Directors: Andrei Tarkovsky
Writers: Andrey Konchalovskiy, Andrei Tarkovsky
Stars: Anatoliy Solonitsyn, Ivan Lapikov, Nikolay Grinko
Synopsis: The life, times, and afflictions of the fifteenth-century Russian iconographer St. Andrei Rublev.
This film was viewed as part of the event, “Tarkovsky: 7 Films, Master Works by a Master of Cinema,” at the Kentucky Theatre, accompanied by a Q&A by Raymond De Luca, Assistant Professor of Russian Studies and International Film Studies at the University of Kentucky
To continue the films of Andrei Tarkovsky, we move to what you might erringly think is a basic biopic. At least, you might if you simply read the film description above. It would be easy to ignore or skip this because most biopics are simply a dramatic retelling of a Wikipedia page. But please remember, that this is directed by a giant of cinema. Normal, basic, and unimaginative are not words that are linked to Tarkovsky, and for good reason.
Yes, ostensibly, the story of Andrei Rublev is linked to a Russian artist in the 1400s. But, like many great films, what this movie is about is not simply plot-based. Andrei Rublev is about many things, the least of which is Russian history. The film takes a daring look at revolutionary moments, the purpose and lack of permanence in art, and even moviemaking in general.
Andrei Rublev follows, you guessed it, Andrei Rublev (Anatoliy Solonitsyn), through seven important moments in his life, helpfully separated into chapters. It also contains both a prologue and an epilogue just begging for symbolic interpretation. In some ways, Rublev is the perfect source for one of Tarkovsky’s consistent obsessions, that of time itself. In a scene that could be considered fodder for the cutting room floor, Rublev and his compatriots walk past a tree and comment on their nostalgia and connection to it. The tree has likely been there for decades, but for each individual, it represents a different experience and a different length of time. Additionally, they note their own lack of attention on its importance until it is sure to disappear, another comment on impermanence.
Even before this, in the prologue, we are treated to a truly radical moment in film (remember, this is 1966!). We are shown a first person view of the initial balloon flight (and subsequent crash). This is accompanied not by cheers, but angry jeers from an audience below. We, in the audience, with the distance of time, understand the greatness of this leap, but like so many revolutionary moments, it is not understood in the present. Plus, the wild success of flight is quickly erased by its impending crash to the earth. For an impatient viewer, this may seem unconnected, but the substantial runtime does pay off this moment (in about three hours).
It would be easy to get caught up in character names and plot derivations, but I found them increasingly secondary to the struggle of art. Rublev is a great artist, that much is clear, but he is not a machine, birthed to create icons. He struggles, in many facets. Most clearly, he seems to balk at being ordered to create. This is a wonderful analogy to what many filmmakers must feel, being yoked to a studio system. In Tarkovsky’s case, this could be particularly felt, given his time and place. Rublev, the clear Tarkovsky analogue, is ordered to create art showing a religious purge of the sinners. He can easily create this, but he thinks deeply about the messages that he feels responsible for. He worries about the people who will see it, most notably poor, faithful individuals who already have a difficult existence. Rublev makes the difficult choice of turning his back on continued fame and money to perform art that is good and important.
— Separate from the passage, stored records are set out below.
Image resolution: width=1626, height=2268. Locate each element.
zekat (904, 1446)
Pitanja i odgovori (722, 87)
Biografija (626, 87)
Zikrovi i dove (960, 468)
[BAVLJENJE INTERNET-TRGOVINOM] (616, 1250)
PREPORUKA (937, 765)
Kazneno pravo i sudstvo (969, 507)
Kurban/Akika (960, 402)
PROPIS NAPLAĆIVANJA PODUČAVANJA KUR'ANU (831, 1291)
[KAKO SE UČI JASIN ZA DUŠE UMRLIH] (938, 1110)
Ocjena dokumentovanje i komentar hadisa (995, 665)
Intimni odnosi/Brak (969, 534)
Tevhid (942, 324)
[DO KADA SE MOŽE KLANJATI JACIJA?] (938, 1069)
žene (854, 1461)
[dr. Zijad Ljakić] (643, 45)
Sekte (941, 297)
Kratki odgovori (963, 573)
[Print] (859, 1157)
Andrei Rublev has an extensive journey, with many side treks, but the final chapter tells the story of Boriska (Nikolay Burlyaev; star of Ivan’s Childhood). Boriska is tasked, or tasks himself with the making of a gigantic bell, a service his father previously provided. His father, along with many others, has died in a plague, and Boriska boldly lies and tells the Prince’s men that his father passed the secrets of bell making down to him, and only him. It is important to note that this bell, massive in size, is made to be placed at the apex of a church. This bell is the people’s connection to God, once removed, as they cannot speak directly. At the pinnacle of the film, when the bell is finally tested, a palpable tension is felt until, finally, the bell rings out.
Andrei Rublev has watched the entire process in silence, but this connection creates a stirring in him, the artist. After years of struggle and torment, Rublev agrees to create art, being shown its purity by an adolescent. In many ways, Andrei Rublev is truly about the impermanence of art. No matter how much money and power funds it, all art can be erased. But the creation of it, the passion behind it, and the reasons we create art matter all the more. Andrei Rublev is a cinematic masterpiece, an effortful watch that rewards thought and consideration.